Le sextuor doit composer avec l’horaire très chargé de ses membres pour organiser ses répétitions. Tous sont travailleurs autonomes en musique et accumulent les contrats chacun de leur côté. De plus, quatre d’entre eux vivent toujours à Québec alors que les deux autres habitent Montréal. Ainsi, près de six heures de déplacement sont nécessaires pour une seule rencontre, ce pour quoi le groupe tente toujours de maximiser celles-ci. De plus, les comparses prévoient chacune de leur pratique longtemps à l’avance pour s’assurer que tous puissent y prendre part.
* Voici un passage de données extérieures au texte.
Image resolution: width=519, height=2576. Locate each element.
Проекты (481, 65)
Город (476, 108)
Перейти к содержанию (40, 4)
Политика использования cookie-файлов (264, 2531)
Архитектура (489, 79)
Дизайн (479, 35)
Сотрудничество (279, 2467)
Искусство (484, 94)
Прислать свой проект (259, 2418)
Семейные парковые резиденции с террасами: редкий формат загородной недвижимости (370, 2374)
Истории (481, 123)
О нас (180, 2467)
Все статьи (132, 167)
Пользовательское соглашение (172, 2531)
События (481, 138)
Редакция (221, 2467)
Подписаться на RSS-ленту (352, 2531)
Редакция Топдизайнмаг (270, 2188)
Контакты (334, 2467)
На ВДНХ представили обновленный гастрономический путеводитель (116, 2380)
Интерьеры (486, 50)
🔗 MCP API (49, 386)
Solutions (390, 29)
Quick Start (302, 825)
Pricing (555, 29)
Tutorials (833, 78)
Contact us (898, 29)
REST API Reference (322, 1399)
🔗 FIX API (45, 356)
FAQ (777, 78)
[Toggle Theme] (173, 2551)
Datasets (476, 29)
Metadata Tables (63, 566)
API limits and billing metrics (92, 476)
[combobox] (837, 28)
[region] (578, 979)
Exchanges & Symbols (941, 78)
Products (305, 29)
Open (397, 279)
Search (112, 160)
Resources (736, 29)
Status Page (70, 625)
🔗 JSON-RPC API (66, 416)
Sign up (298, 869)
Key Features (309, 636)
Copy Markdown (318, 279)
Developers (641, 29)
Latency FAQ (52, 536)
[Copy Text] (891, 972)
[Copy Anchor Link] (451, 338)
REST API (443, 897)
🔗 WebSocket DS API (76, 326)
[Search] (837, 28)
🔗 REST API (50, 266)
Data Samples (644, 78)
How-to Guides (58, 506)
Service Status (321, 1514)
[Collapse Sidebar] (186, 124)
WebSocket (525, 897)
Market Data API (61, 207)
« L’avantage d’avoir toutes des personnes qui ont étudié à l’université, c’est qu’on peut tous monter les chansons chacun de notre côté, et quand on arrive pour travailler, on ne fait pas juste les notes, on est capable d’avancer et de gagner en maturité au niveau de la pièce dès les premières répétitions », estime Christian.

Multiplier les expériences

Si les trois chanteurs rencontrés ont un conseil à donner à de futurs musiciens et chanteurs, c’est d’être ouverts et de savoir se diversifier. « Il faut créer la variété, ne pas mettre tous ses œufs dans le même panier. Il y a quelqu’un qui m’a déjà dit, où tu es le meilleur dans ce que tu fais, ou tu essaies de varier le plus possible », martèle le baryton Louis Laprise, qui possède une formation en piano classique.  Les membres de Jazz Affair ont eux-mêmes suivi ces conseils, multipliant les expériences en plus de réaliser plus d’un baccalauréat, pour certains.

Marie-Pier ajoute : « il faut rester avec plein d’humilité et écouter chacune des visions des autres, parce qu’il n’y a pas de bonne réponse, finalement, en musique. Ce n’est pas une formule mathématique. C’est vraiment de rester ouvert, de faire des rencontres, de sortir. »

Beaucoup de projets s’en viennent pour Jazz Affair qui travaille présentement sur un nouveau spectacle entièrement anglophone pour présenter au Canada anglais, à la suite d’une demande que le groupe aurait reçue. Les chanteurs prendront également part à une vitrine à Vancouver à la fin mars. Le sextuor envisage également de se lancer dans l’écriture de ses propres pièces à plus ou moins long terme. Ils ont déjà tenté l’expérience à deux ou trois reprises et ont bien aimé le défi.

D’ici là, Jazz Affair offrira un spectacle complet dans le cadre du lancement de son album le 2 février à 20 h au Théâtre Petit Champlain de Québec.